* _REQUIRED TASK 1_
Rewrite the passage of the forum thread starting at "I grade the" and ending at "your Yanmar. (hoyetractor.com)", changing "gravel driveway" to "dirt lane".
* _REQUIRED TASK 2_
Lay out the listing as a Markdown table with the columns Row and Line. Start at the line containing "Open the 工具 tools menu" and end at the last line of the listing, leaving out blank lines and the pictures.

* _SOURCE_
# YM2210 add hydrolics



## bennyhill (Feb 19, 2021)

Info on adding hydraulics for a rear top link? On a YM2210 (cheep) lol
I ve looked all over you tube and no yanmars. I do see front loaders on some. But no video's on how to do it..


----------



## bmaverick (Feb 20, 2014)

bennyhill said:


> Info on adding hydraulics for a rear top link? On a YM2210 (cheep) lol
> I ve looked all over you tube and no yanmars. I do see front loaders on some. But no video's on how to do it..


A YM2210 is a Gray Market machine. You'll not find anything here state side for it. BUT - - - look at any 'similar' hydraulic setup in the John Deere 50/55/70/90 compact series machines. Much of those were 100% made by Yanmar or later kitted tractors by Yanmar for John Deere. 

Deere and Yanmar used a few setups. One is called SVC = Selective Valve Control. Another is called Power Beyond. You need to review what the YM2210 has for anything external as an add-on for hydraulics. 

A YM2500, YM3000, YM2610, and others share the SVC with the Deere 50 and 55 series. So if I had to add a top-link for let's say a rear 3PT bucket for dump control, then I would snag one of those from a Deere setup. Or knowing someone, take an existing one apart for rebuild, machine a few EXTRA, add all the hardware and re-sell as new. These things are very well sought after. Selling 'clones' would recoup all your costs for your machine.  

I grade the gravel driveway and thought about a hydraulic top-link, but the cost for the setup to make the task easy wasn't doable. So, I got a Ram 2500 rear shock as a top-link for now. It does the job satisfactory and the cost was right.


----------



## winston (Aug 19, 2008)

I don't know whether you have a loader or not. One of these with loader, one without. Installing remote hydraulics on your Yanmar. (hoyetractor.com) 
Adding Multiple Hydraulic Accessories (hoyetractor.com)


----------



## bennyhill (Feb 19, 2021)

No i ha e the 2210/no loader on this tractor. Ok I've been reading alot, not that I like reading!
Is there ONE place I can call that knows about yamar tractors, that can set me up with the ful kit to put rear hydro to the back of my 2210?


----------



## winston (Aug 19, 2008)

bennyhill said:


> No i ha e the 2210/no loader on this tractor. Ok I've been reading alot, not that I like reading!
> Is there ONE place I can call that knows about yamar tractors, that can set me up with the ful kit to put rear hydro to the back of my 2210?


 I am not aware of any; kits, however, I feel like Hoye could recommend and sell you the needed components to do it. The attachment I posted earlier pretty much gives instructions. Common sense along with it and I'm sure you could do it.


----------



## bennyhill (Feb 19, 2021)

They don't seek a complete kit.
That's what I wanted. Just so I didn't have to price meal all of it.

* _DATA SECTION_
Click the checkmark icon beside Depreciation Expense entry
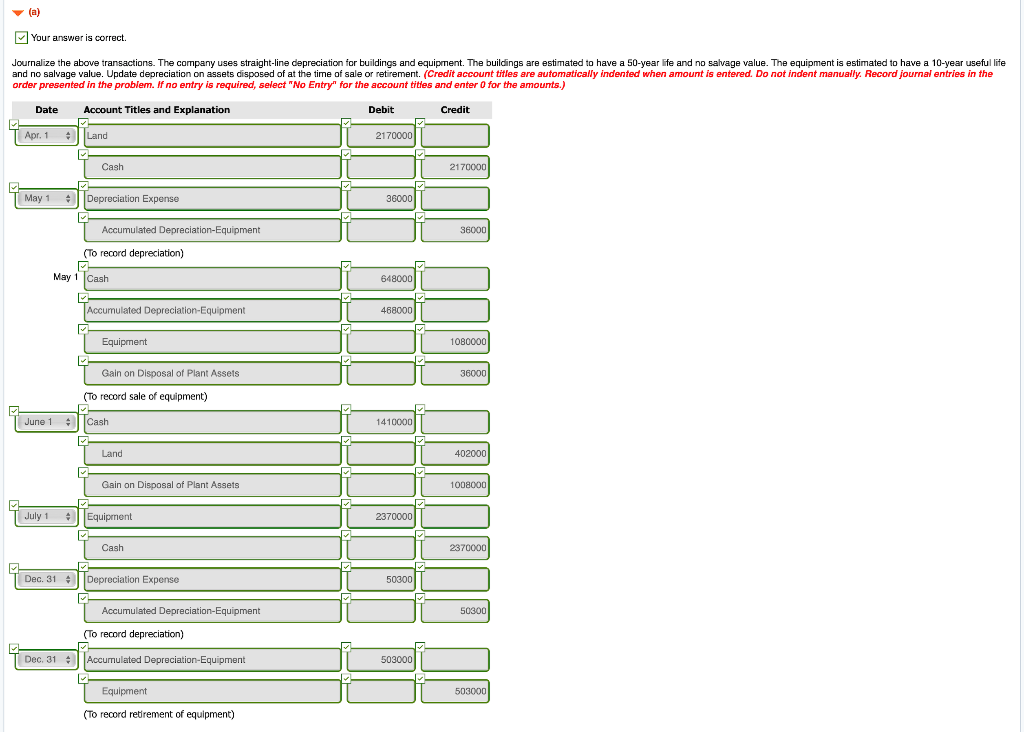Screen dimensions: 1024x732 [82, 185]
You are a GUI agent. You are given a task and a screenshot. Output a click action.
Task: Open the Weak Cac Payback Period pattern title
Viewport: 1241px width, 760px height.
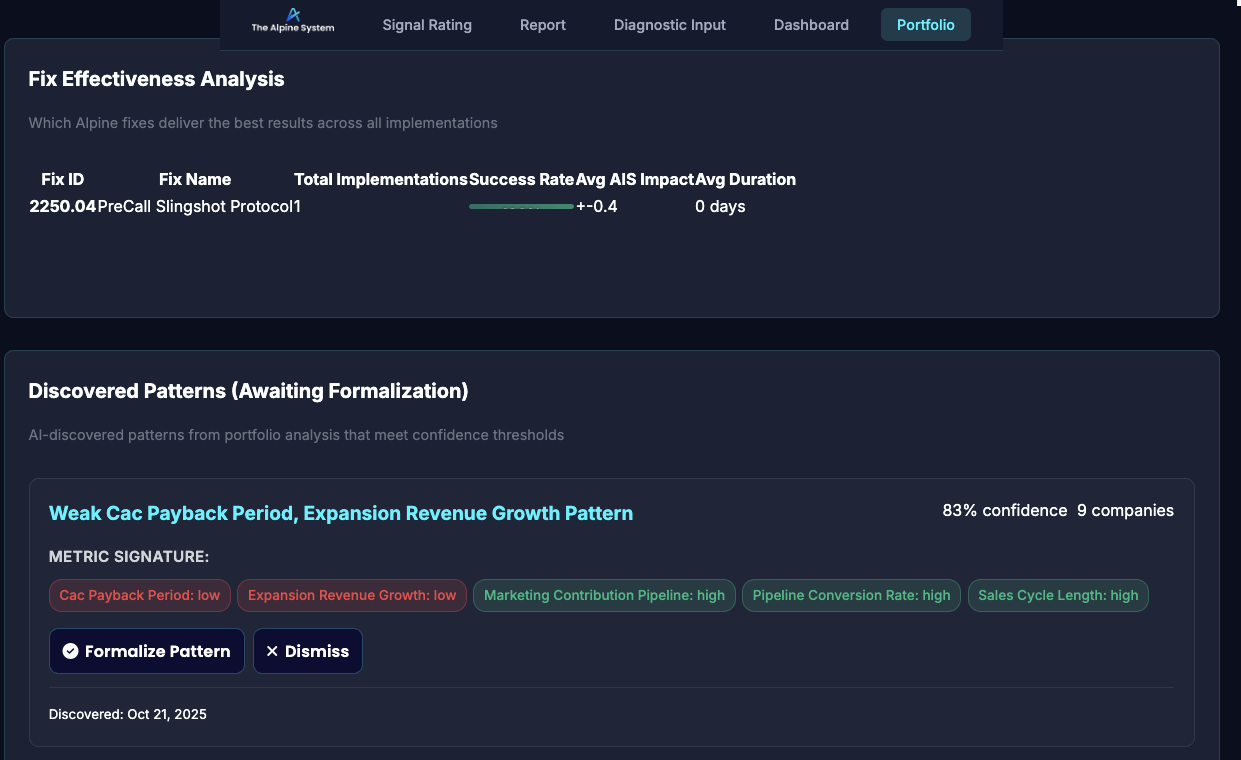[x=342, y=513]
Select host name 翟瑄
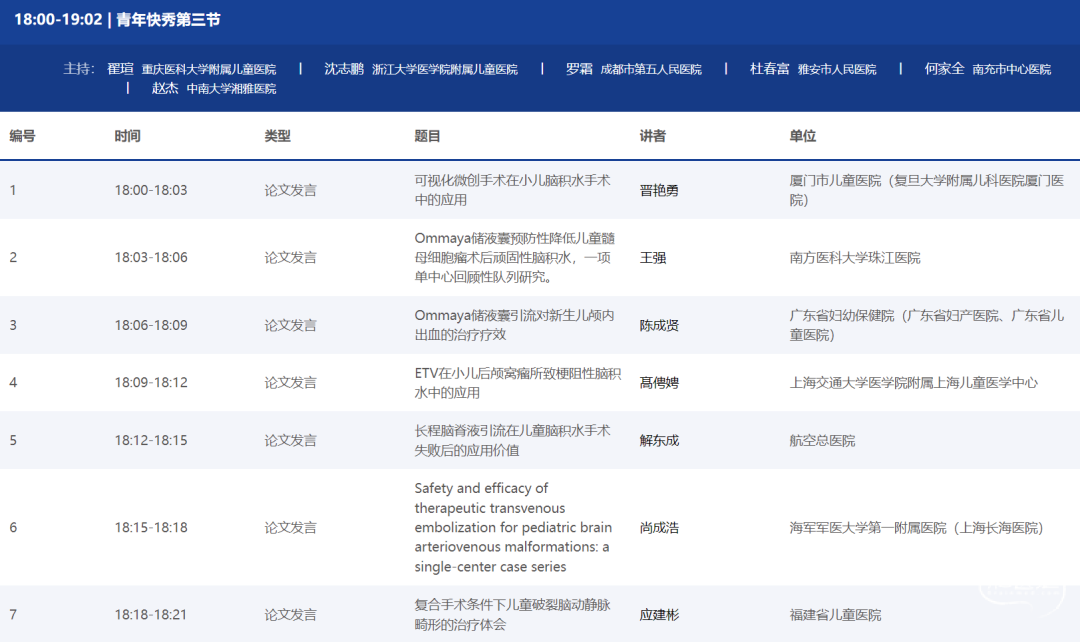Viewport: 1080px width, 642px height. [x=120, y=69]
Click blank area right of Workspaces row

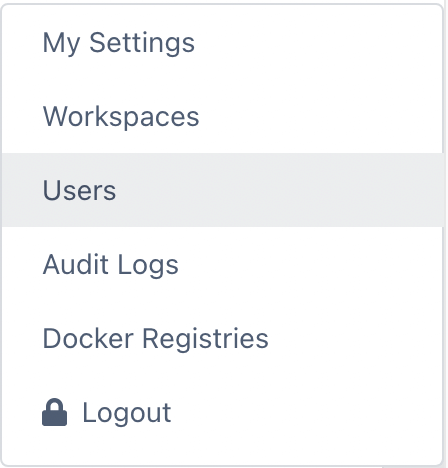point(320,116)
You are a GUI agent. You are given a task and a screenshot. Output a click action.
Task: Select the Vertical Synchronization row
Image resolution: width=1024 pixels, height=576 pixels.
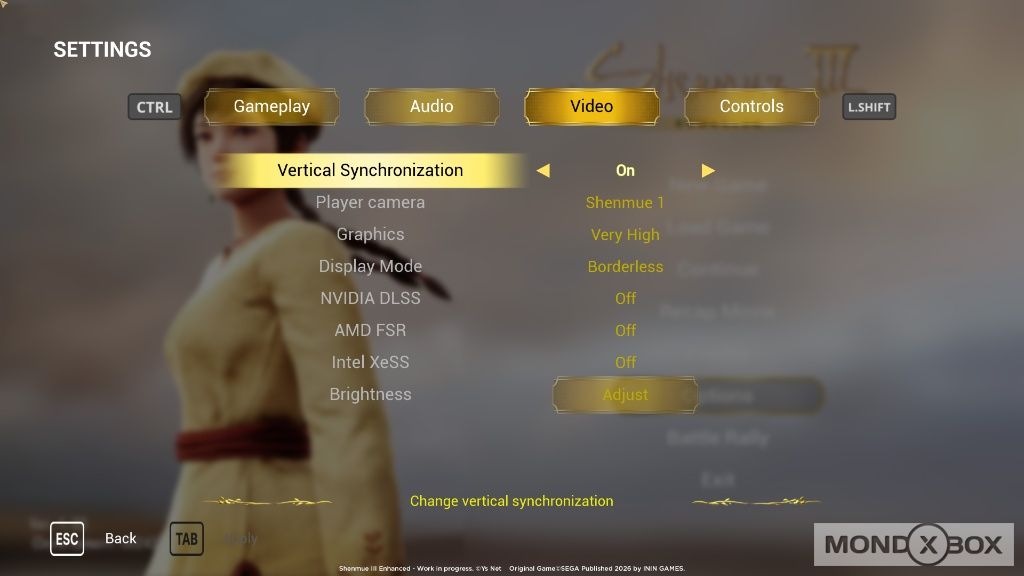[x=370, y=171]
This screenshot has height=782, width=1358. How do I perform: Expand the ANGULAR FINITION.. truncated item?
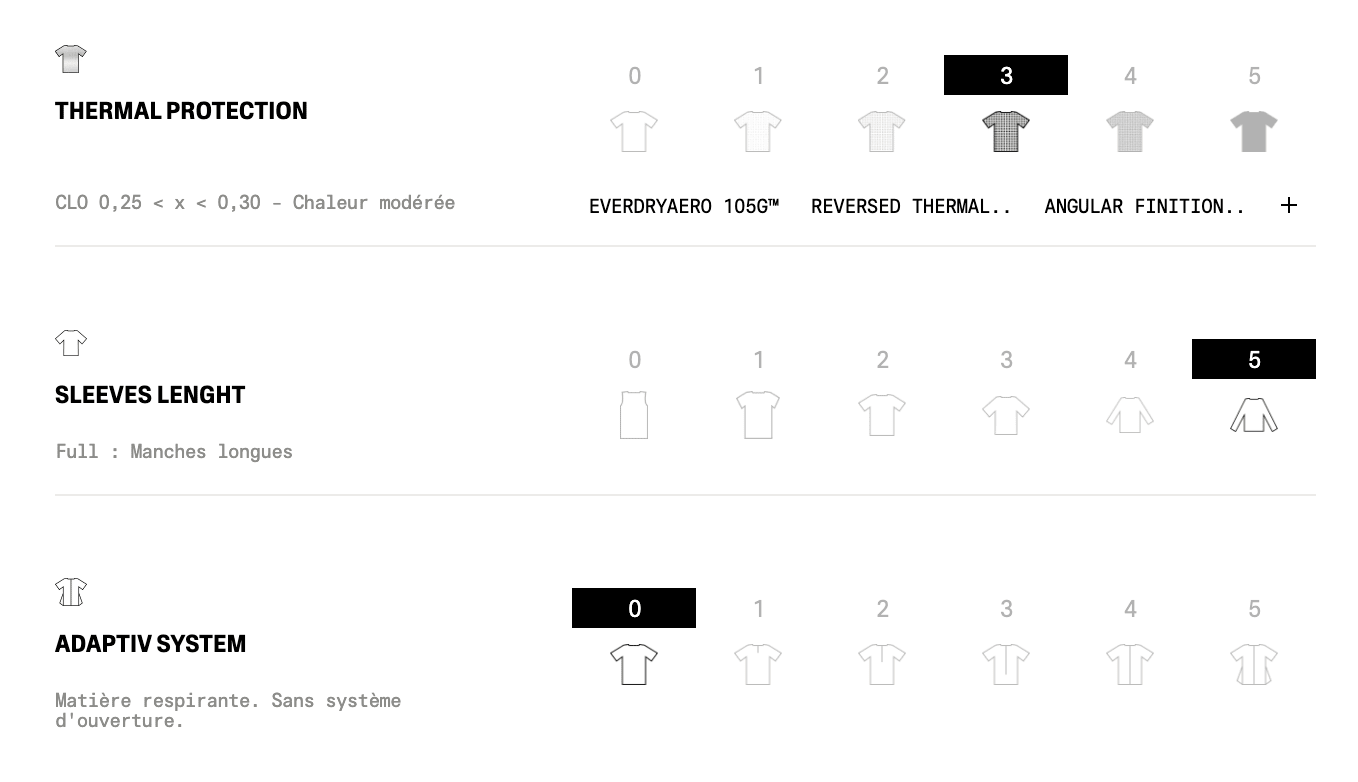(x=1145, y=207)
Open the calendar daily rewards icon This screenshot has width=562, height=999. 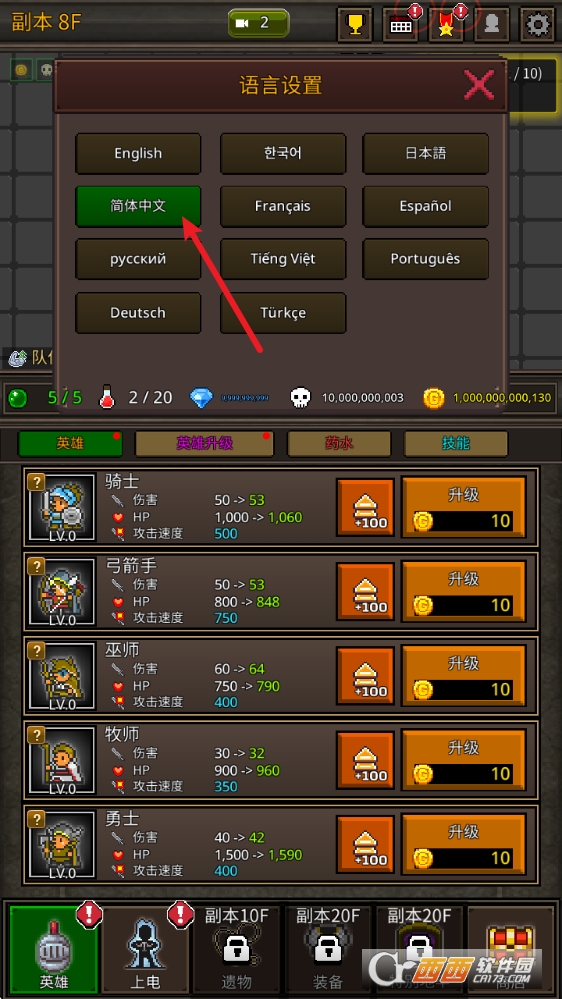[401, 25]

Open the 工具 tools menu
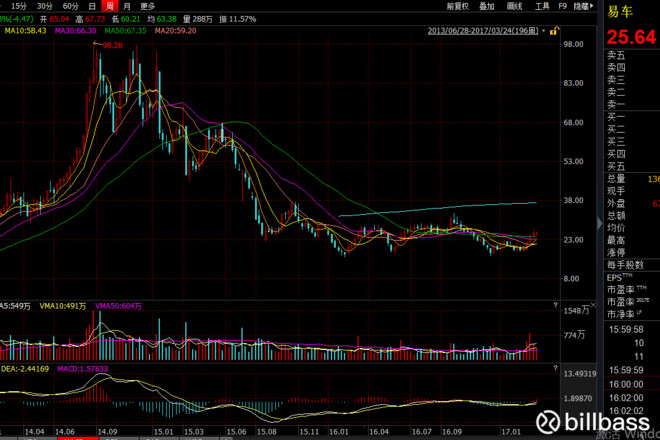point(543,5)
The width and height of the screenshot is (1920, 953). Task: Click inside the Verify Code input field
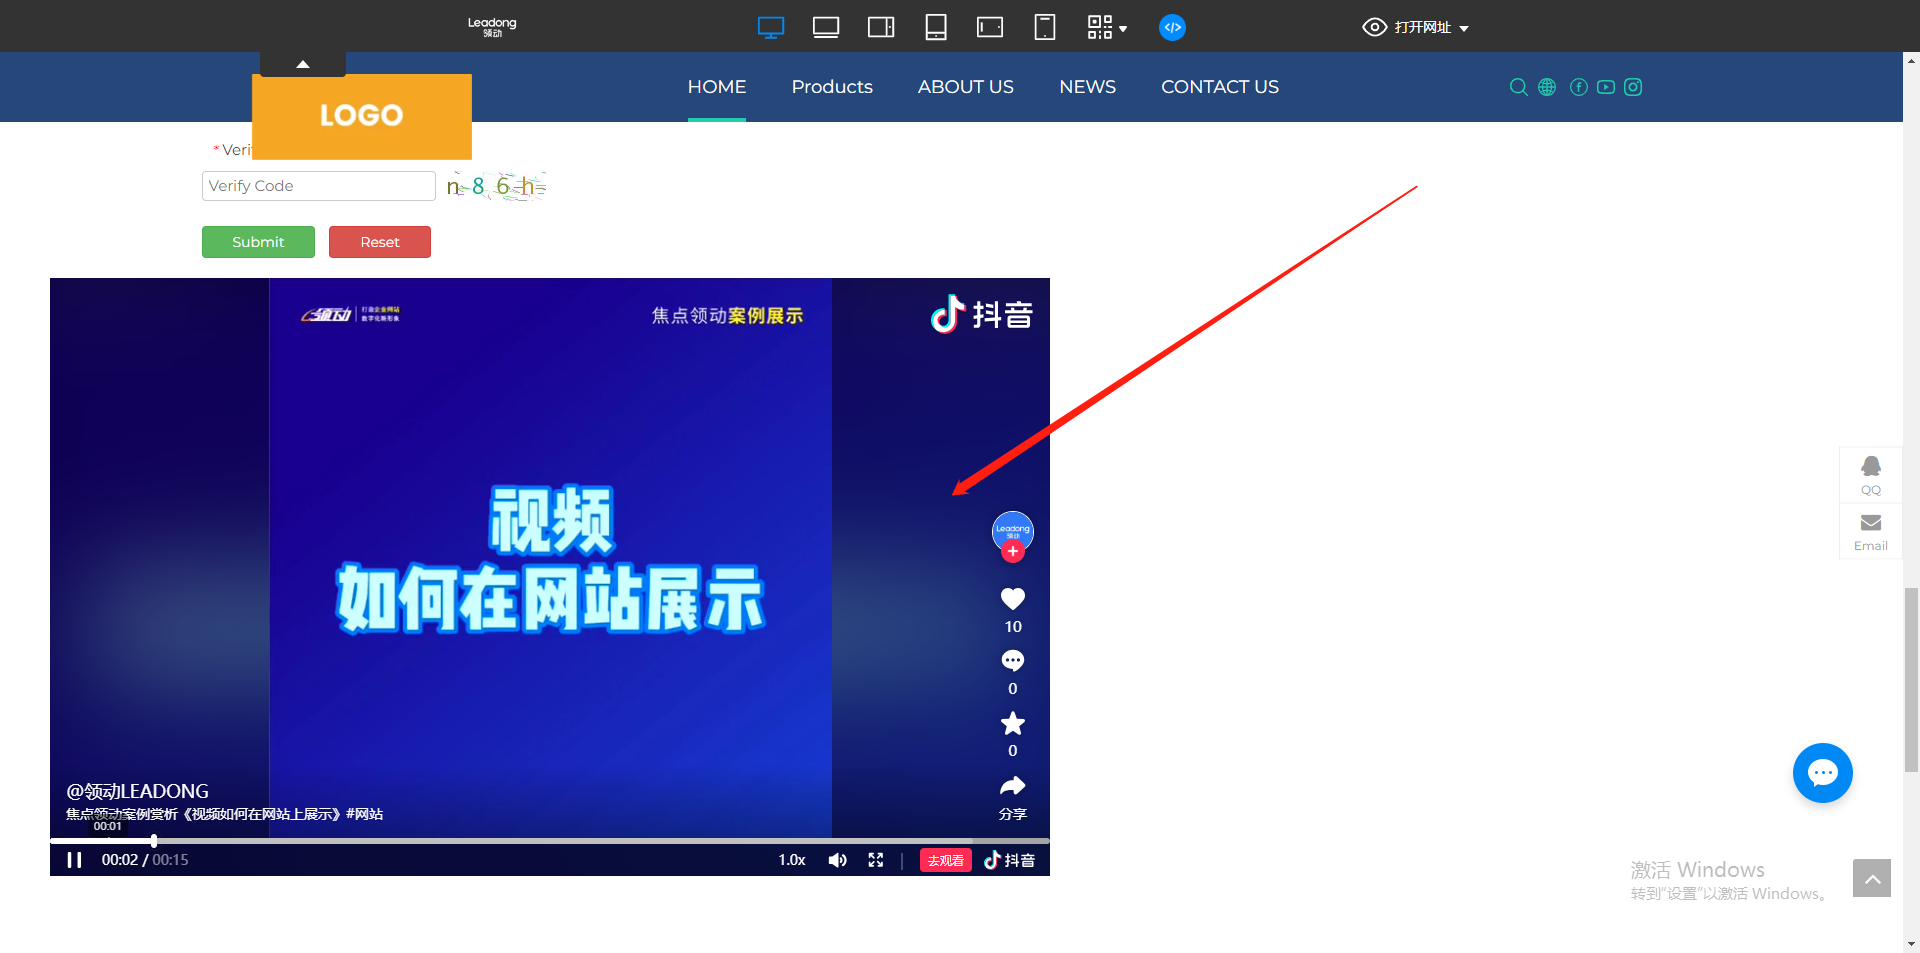point(318,185)
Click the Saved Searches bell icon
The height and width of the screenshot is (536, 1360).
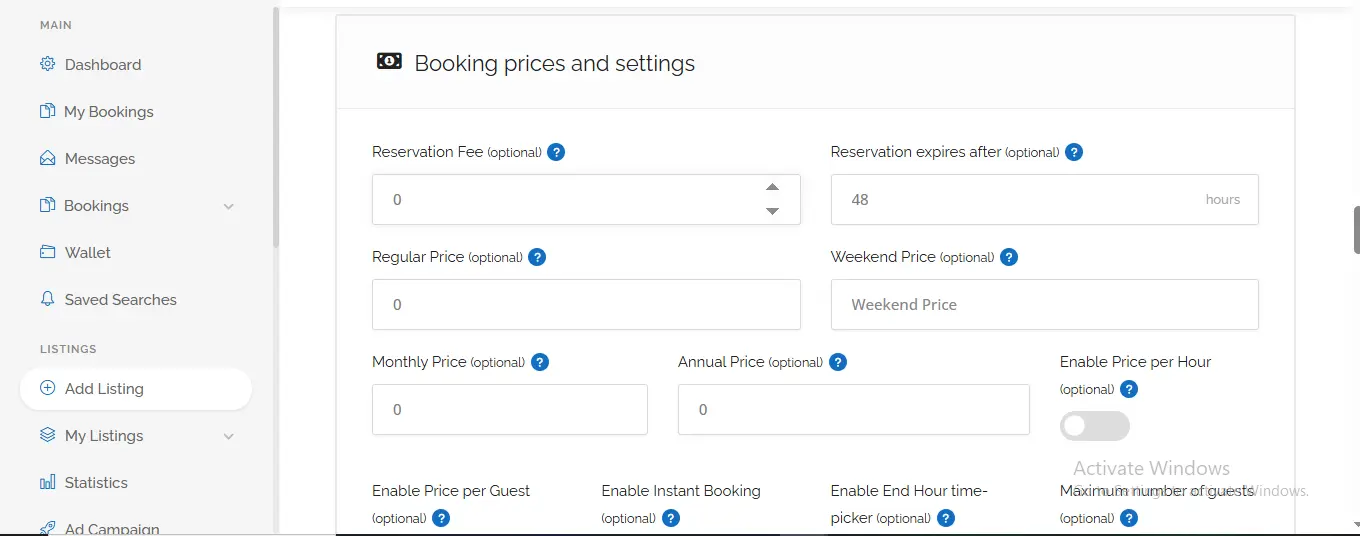coord(47,299)
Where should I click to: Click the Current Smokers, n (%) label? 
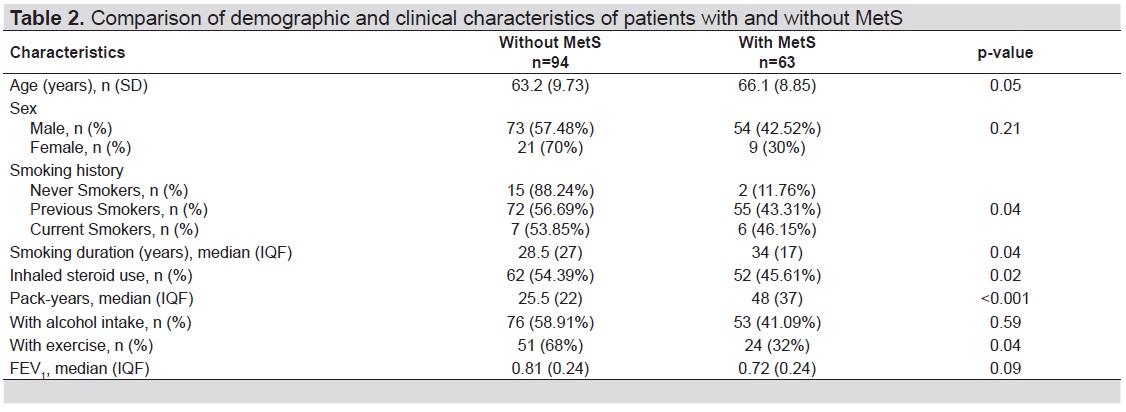pyautogui.click(x=114, y=230)
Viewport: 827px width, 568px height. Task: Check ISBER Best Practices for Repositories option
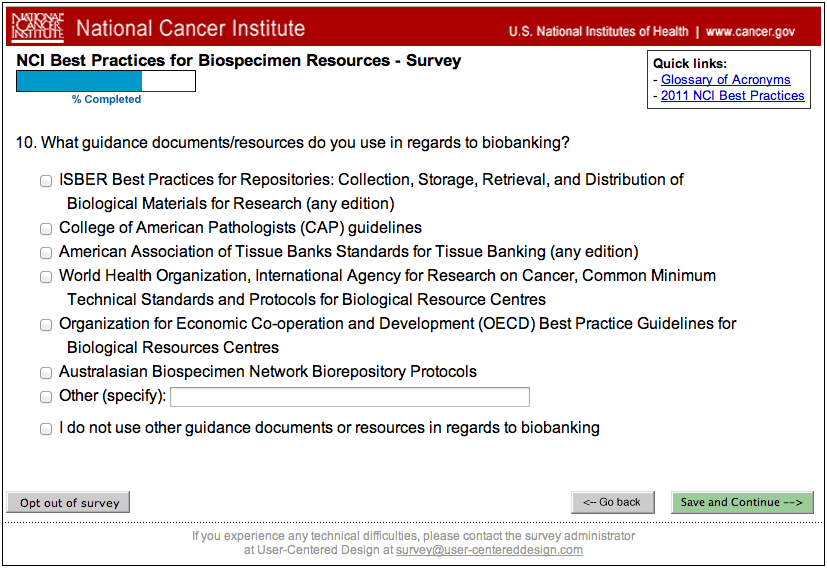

* _EXERCISE RESPONSE 1_
I grade the dirt lane and thought about a hydraulic top-link, but the cost for the setup to make the task easy wasn't doable. So, I got a Ram 2500 rear shock as a top-link for now. It does the job satisfactory and the cost was right.


----------



## winston (Aug 19, 2008)

I don't know whether you have a loader or not. One of these with loader, one without. Installing remote hydraulics on your Yanmar. (hoyetractor.com)

* _EXERCISE RESPONSE 2_
| Row | Line |
|---|---|
| 1 | Open the 工具 tools menu |
| 2 | point(543,5) |
| 3 | The width and height of the screenshot is (1920, 953). Task: Click inside the Verify Code input field |
| 4 | point(318,185) |
| 5 | Click the Saved Searches bell icon |
| 6 | The height and width of the screenshot is (536, 1360). |
| 7 | coord(47,299) |
| 8 | Where should I click to: Click the Current Smokers, n (%) label?  |
| 9 | pyautogui.click(x=114, y=230) |
| 10 | Viewport: 827px width, 568px height. Task: Check ISBER Best Practices for Repositories option |